The evolution of artwork

KPBS in San Diego reports on an exhibition at the SDCC museum of how comics illustration evolved from painting with inks and brushes to digital computer development:
Comic-Con Museum recently opened a trio of new exhibits. One of them looks to "The Godfather of Coloring," Steve Oliff and how his 45-year career coloring comics reveals the evolution of comic book color.

In simple terms, a comic book colorist takes black and white line art and adds color. But it’s easy for readers to take a colorist’s work for granted and not fully appreciate how it impacts every page.

"I call color the silent soundtrack," Steve Oliff explained. "Because you can tell the story underneath, and people don't even think about it. It's just like they're looking at the art, they're reading the story, but the color actually enhances the storytelling."

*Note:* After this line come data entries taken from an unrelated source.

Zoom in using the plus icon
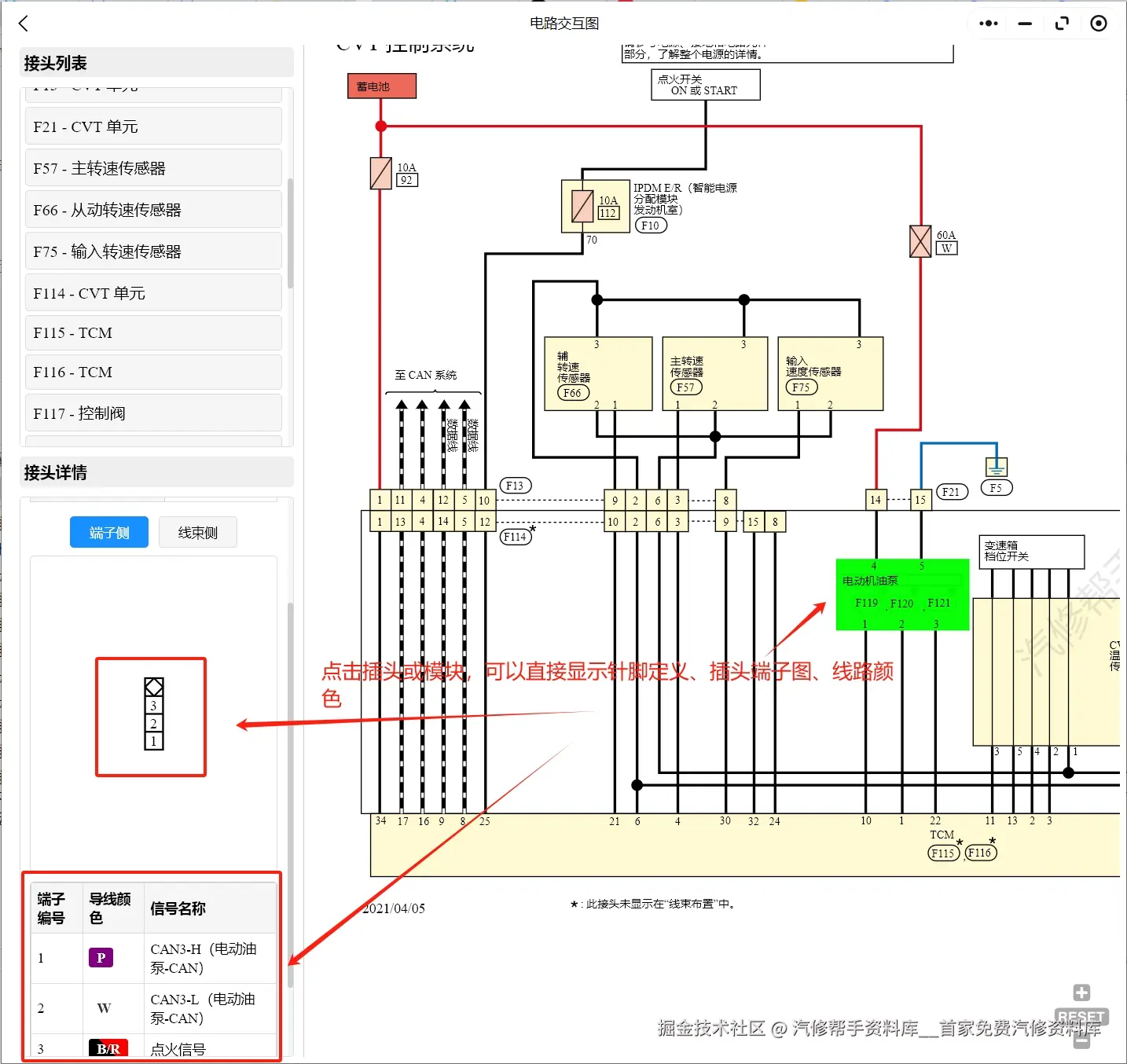1080,992
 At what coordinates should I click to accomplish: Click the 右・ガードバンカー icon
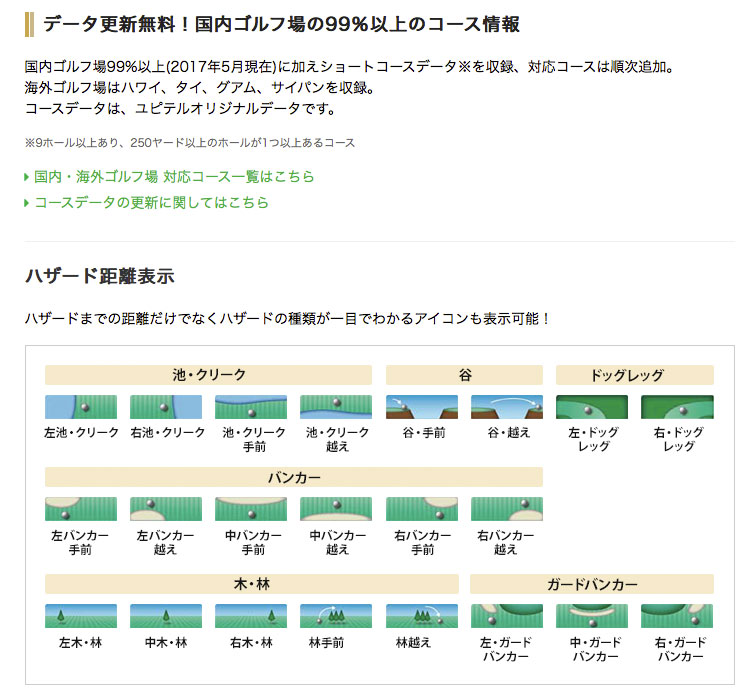(x=677, y=616)
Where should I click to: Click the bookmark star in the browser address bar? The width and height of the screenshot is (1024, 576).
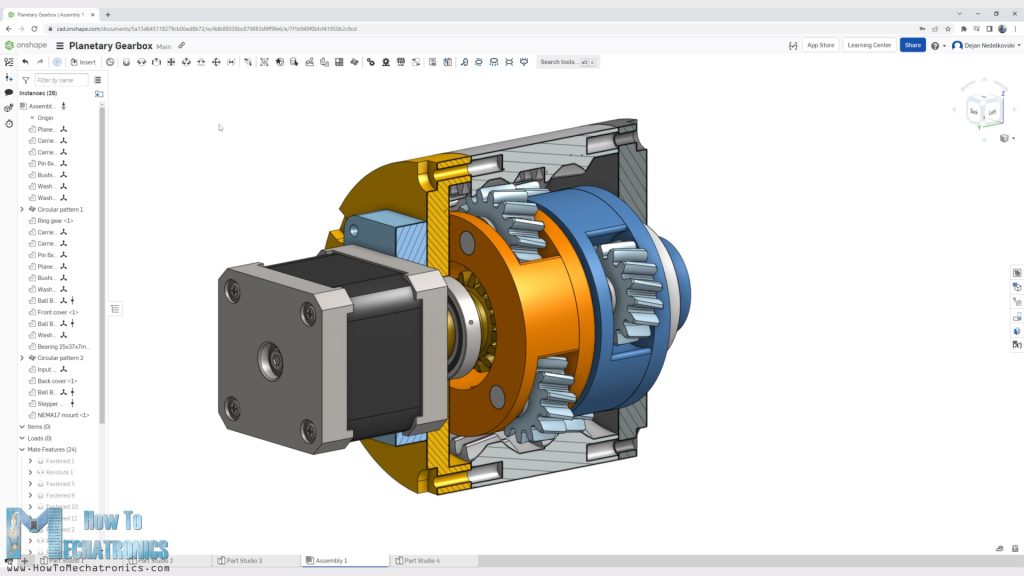[948, 29]

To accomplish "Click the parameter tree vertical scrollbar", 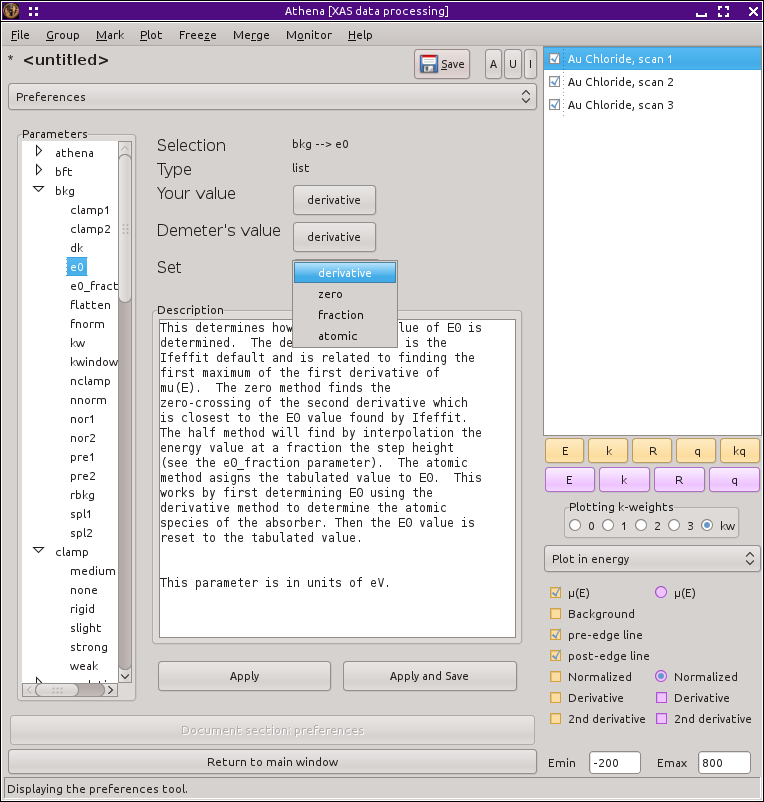I will click(x=125, y=230).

Since the mid-1970s, Steve Oliff has enhanced tens of thousands of pages of comics, from the "Incredible Hulk" to "Akira." He’s been around long enough to see the tools of his trade change from paintbrushes and inks to computers. Oliff wanted to educate people on the evolution of comic book coloring with an exhibit at the Comic-Con Museum called "Big Dots to the Digital Universe."
Speaking of Akira, it tells that:
"'Akira' was the first actual comic book that was colored for production using a computer," Oliff said. "It would start with the line artwork that came from Japan. Then we would take a reduced copy, and then we'd do our color guide, then it would go to my computer crew and they would do their computer color separation. And one thing that was great about computers, if you wanted to change something, you could, whereas if you did it by hand, it's very difficult."
The anime adaptation from 1988 was also the first one of its kind produced using computerized animation to develop. Cartoons produced via computer are probably easier to modify that way too, without having to repair frames that're flawed. Even so, there's still advantages to continuing painting on canvas, as I may recall arguing before, so let's hope nobody eschews that wholesale for the sake of exclusive computer illustration.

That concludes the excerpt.